Your instructions — The response should contain every record, reproduced exactly.

Listed entries —
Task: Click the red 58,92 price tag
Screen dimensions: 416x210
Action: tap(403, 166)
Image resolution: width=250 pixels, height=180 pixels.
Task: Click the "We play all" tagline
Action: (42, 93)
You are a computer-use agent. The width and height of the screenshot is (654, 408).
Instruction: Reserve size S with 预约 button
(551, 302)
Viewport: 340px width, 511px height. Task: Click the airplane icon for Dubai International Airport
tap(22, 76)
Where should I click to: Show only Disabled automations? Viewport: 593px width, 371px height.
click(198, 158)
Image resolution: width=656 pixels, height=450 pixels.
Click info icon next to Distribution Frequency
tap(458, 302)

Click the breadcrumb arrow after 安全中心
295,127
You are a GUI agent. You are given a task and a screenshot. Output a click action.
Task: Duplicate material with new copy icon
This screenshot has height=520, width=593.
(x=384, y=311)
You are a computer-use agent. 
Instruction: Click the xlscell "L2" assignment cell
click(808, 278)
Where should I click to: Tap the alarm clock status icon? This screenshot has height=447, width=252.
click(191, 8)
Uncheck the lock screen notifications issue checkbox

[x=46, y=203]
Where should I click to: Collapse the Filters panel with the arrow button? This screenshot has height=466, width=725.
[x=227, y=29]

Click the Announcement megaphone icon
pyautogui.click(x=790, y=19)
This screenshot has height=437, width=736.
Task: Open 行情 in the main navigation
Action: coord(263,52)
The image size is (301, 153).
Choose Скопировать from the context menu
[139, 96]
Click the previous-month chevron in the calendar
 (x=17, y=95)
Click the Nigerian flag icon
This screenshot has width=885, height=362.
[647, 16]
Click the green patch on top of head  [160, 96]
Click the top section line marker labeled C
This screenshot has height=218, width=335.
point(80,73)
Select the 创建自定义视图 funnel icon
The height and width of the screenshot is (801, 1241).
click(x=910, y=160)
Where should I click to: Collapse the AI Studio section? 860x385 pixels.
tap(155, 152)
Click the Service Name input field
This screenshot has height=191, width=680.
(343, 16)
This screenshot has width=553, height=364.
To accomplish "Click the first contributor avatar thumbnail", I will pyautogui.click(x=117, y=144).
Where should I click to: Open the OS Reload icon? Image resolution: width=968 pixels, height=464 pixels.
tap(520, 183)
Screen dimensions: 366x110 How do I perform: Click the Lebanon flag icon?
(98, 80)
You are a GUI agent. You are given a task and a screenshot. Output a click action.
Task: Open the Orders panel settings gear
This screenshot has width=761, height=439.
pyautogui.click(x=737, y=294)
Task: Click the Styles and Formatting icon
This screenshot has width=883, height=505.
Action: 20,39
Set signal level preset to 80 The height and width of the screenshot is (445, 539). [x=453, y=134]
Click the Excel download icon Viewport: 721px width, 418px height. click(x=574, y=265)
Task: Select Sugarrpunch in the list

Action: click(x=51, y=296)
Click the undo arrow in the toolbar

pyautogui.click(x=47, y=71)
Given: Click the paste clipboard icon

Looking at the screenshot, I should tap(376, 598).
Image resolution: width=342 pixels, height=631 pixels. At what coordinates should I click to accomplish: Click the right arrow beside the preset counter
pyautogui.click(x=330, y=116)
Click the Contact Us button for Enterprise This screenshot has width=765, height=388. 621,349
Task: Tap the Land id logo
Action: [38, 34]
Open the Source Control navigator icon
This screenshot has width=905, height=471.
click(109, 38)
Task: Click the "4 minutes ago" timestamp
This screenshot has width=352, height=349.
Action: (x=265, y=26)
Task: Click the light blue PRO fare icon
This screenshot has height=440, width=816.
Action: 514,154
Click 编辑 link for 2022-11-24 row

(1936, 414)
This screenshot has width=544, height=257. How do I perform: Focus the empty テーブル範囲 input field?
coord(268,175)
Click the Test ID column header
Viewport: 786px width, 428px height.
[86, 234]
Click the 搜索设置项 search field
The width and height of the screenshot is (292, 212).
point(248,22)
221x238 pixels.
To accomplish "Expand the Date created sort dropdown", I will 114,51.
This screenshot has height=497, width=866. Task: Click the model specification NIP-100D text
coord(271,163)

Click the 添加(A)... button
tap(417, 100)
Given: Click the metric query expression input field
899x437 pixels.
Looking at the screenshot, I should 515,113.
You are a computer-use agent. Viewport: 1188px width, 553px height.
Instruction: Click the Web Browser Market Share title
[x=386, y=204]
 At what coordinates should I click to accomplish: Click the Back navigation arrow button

Written solution —
Task: Click the red 58,92 price tag
Screen dimensions: 416x210
Action: tap(403, 166)
Image resolution: width=250 pixels, height=180 pixels.
Task: Click the "We play all" tagline
Action: (42, 93)
You are a computer-use agent. The width and height of the screenshot is (654, 408).
Instruction: Reserve size S with 预约 button
(551, 302)
Viewport: 340px width, 511px height. Task: Click the airplane icon for Dubai International Airport
tap(22, 76)
Where should I click to: Show only Disabled automations? Viewport: 593px width, 371px height.
click(198, 158)
Image resolution: width=656 pixels, height=450 pixels.
Click info icon next to Distribution Frequency
tap(458, 302)

Click the breadcrumb arrow after 安全中心
295,127
You are a GUI agent. You are given a task and a screenshot. Output a click action.
Task: Duplicate material with new copy icon
This screenshot has height=520, width=593.
(x=384, y=311)
You are a computer-use agent. 
Instruction: Click the xlscell "L2" assignment cell
click(808, 278)
Where should I click to: Tap the alarm clock status icon? This screenshot has height=447, width=252.
click(191, 8)
Uncheck the lock screen notifications issue checkbox

[x=46, y=203]
Where should I click to: Collapse the Filters panel with the arrow button? This screenshot has height=466, width=725.
[x=227, y=29]

Click the Announcement megaphone icon
pyautogui.click(x=790, y=19)
This screenshot has height=437, width=736.
Task: Open 行情 in the main navigation
Action: coord(263,52)
The image size is (301, 153).
Choose Скопировать from the context menu
[139, 96]
Click the previous-month chevron in the calendar
 (x=17, y=95)
Click the Nigerian flag icon
This screenshot has width=885, height=362.
[647, 16]
Click the green patch on top of head  [160, 96]
Click the top section line marker labeled C
This screenshot has height=218, width=335.
point(80,73)
Select the 创建自定义视图 funnel icon
The height and width of the screenshot is (801, 1241).
click(x=910, y=160)
Where should I click to: Collapse the AI Studio section? 860x385 pixels.
tap(155, 152)
Click the Service Name input field
This screenshot has height=191, width=680.
(343, 16)
This screenshot has width=553, height=364.
To accomplish "Click the first contributor avatar thumbnail", I will pyautogui.click(x=117, y=144).
Where should I click to: Open the OS Reload icon? Image resolution: width=968 pixels, height=464 pixels.
tap(520, 183)
Screen dimensions: 366x110 How do I perform: Click the Lebanon flag icon?
(98, 80)
You are a GUI agent. You are given a task and a screenshot. Output a click action.
Task: Open the Orders panel settings gear
This screenshot has width=761, height=439.
pyautogui.click(x=737, y=294)
Task: Click the Styles and Formatting icon
This screenshot has width=883, height=505.
Action: 20,39
Set signal level preset to 80 The height and width of the screenshot is (445, 539). [x=453, y=134]
Click the Excel download icon Viewport: 721px width, 418px height. click(x=574, y=265)
Task: Select Sugarrpunch in the list

Action: click(x=51, y=296)
Click the undo arrow in the toolbar

pyautogui.click(x=47, y=71)
Given: Click the paste clipboard icon

Looking at the screenshot, I should tap(376, 598).
Image resolution: width=342 pixels, height=631 pixels. At what coordinates should I click to accomplish: Click the right arrow beside the preset counter
pyautogui.click(x=330, y=116)
Click the Contact Us button for Enterprise This screenshot has width=765, height=388. 621,349
Task: Tap the Land id logo
Action: [38, 34]
Open the Source Control navigator icon
This screenshot has width=905, height=471.
click(109, 38)
Task: Click the "4 minutes ago" timestamp
This screenshot has width=352, height=349.
Action: (x=265, y=26)
Task: Click the light blue PRO fare icon
This screenshot has height=440, width=816.
Action: 514,154
Click 编辑 link for 2022-11-24 row

(1936, 414)
This screenshot has width=544, height=257. How do I perform: Focus the empty テーブル範囲 input field?
coord(268,175)
Click the Test ID column header
Viewport: 786px width, 428px height.
[86, 234]
Click the 搜索设置项 search field
The width and height of the screenshot is (292, 212).
point(248,22)
221x238 pixels.
To accomplish "Expand the Date created sort dropdown", I will 114,51.
This screenshot has height=497, width=866. Task: Click the model specification NIP-100D text
coord(271,163)

Click the 添加(A)... button
tap(417, 100)
Given: Click the metric query expression input field
899x437 pixels.
Looking at the screenshot, I should 515,113.
You are a computer-use agent. Viewport: 1188px width, 553px height.
Instruction: Click the Web Browser Market Share title
[x=386, y=204]
 At what coordinates should I click to accomplish: Click the Back navigation arrow button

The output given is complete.